後場は利益確定の売りが優勢となりました。中盤から下げ幅を拡大した日経平均は、最終的に618円安の62,654円で安値引けとなり、3営業日ぶりに反落しました。
TOPIXは40ポイント安の3,879ポイントで4営業日ぶりに反落、新興市場では東証グロース250指数が24ポイント安の803ポイントで反落しました。
2.個別銘柄等
フジクラ(5803)はストップ安水準となる19.1%安の6,355円をつけ、大幅安となりました。14日、2027年3月期(今期)の純利益は前期比1%減の1560億円を見込むと発表しました。市場予想を大幅に下回ることに加え、最終減益がネガティブサプライズとなり、大量の失望売りが殺到しました。
SCREENホールディングス(7735)は一時17.3%高の13,155円をつけ、上場来高値を更新しました。13日、2027年3月期の当期純利益は前期比2割増の1100億円を見込むと発表しました。市場では2割増益を好感する見方から、買いが優勢となりました。
日産自動車(7201)は0.4%高の365.7円をつけ、続伸となりました。13日、2027年3月期(今期)の最終損益がコスト削減などの影響から200億円の黒字を見込むと発表しました。前期は5330億円の赤字であり、市場予想でも赤字が見込まれていた中で、黒字転換を好感した買いが入りました。
パン・パシフィック・インターナショナルホールディングス(7532)は一時4.8%安の841円をつけ、年初来安値を更新しました。13日、2026年6月期の第3四半期決算は、純利益が前年同期比24%増の939億円であったと発表しました。同期間として6年連続で過去最高を更新したものの、目先の好材料出尽くしとの見方から売りが出ました。
三井住友フィナンシャルグループ(8316)は3.0%安の5,675円をつけ、4営業日ぶりに反落しました。13日、2027年3月期(今期)の当期純利益が前期比7%増の1兆7000億円を見込むと発表しました。前期に続き、過去最高を更新する見通しを示したものの、市場では見通しが保守的との見方もあり、売りが優勢となりました。
消火設備などを手掛ける日本ドライケミカル(1909)はストップ高水準となる23.1%高の3,725円をつけ、年初来高値を更新しました。筆頭株主であるALSOK(2331)が、投資ファンドのカーライル・グループと共同で、同社を買収すると発表しました。TOB(株式公開買い付け)により全株取得を目指し、TOB価格の1株当たり3,730円にさやよせする形で買いが入りました。
VIEW POINT: 明日への視点
日経平均は3営業日ぶりに反落しました。フジクラ(5803)のストップ安までの下落をはじめ、そのほかの人工知能(AI)・半導体関連銘柄にも利益確定の売りが出た印象です。明日の材料には、佳境を迎える国内主力株の決算発表があげられます。
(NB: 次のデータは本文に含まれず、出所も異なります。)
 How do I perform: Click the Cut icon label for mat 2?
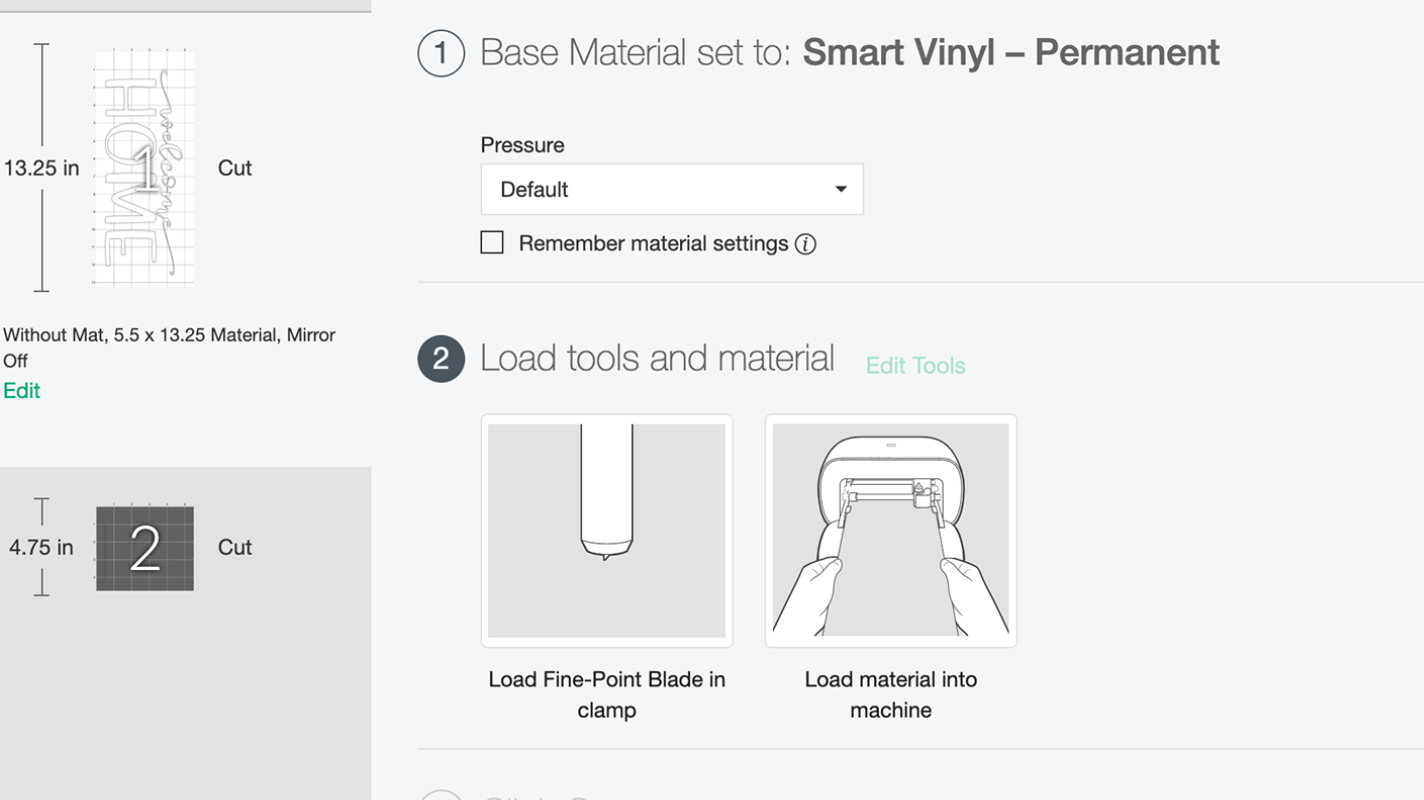234,547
本日、大引け後にはニトリホールディングス(9843)、キリンホールディングス(2503)、トレンドマイクロ(4704)、楽天グループ(4755)などの決算発表が予定されています。また米国では、経済指標で4月の小売売上高の発表や半導体のアプライド・マテリアルズ[AMAT]の決算発表が注目されます。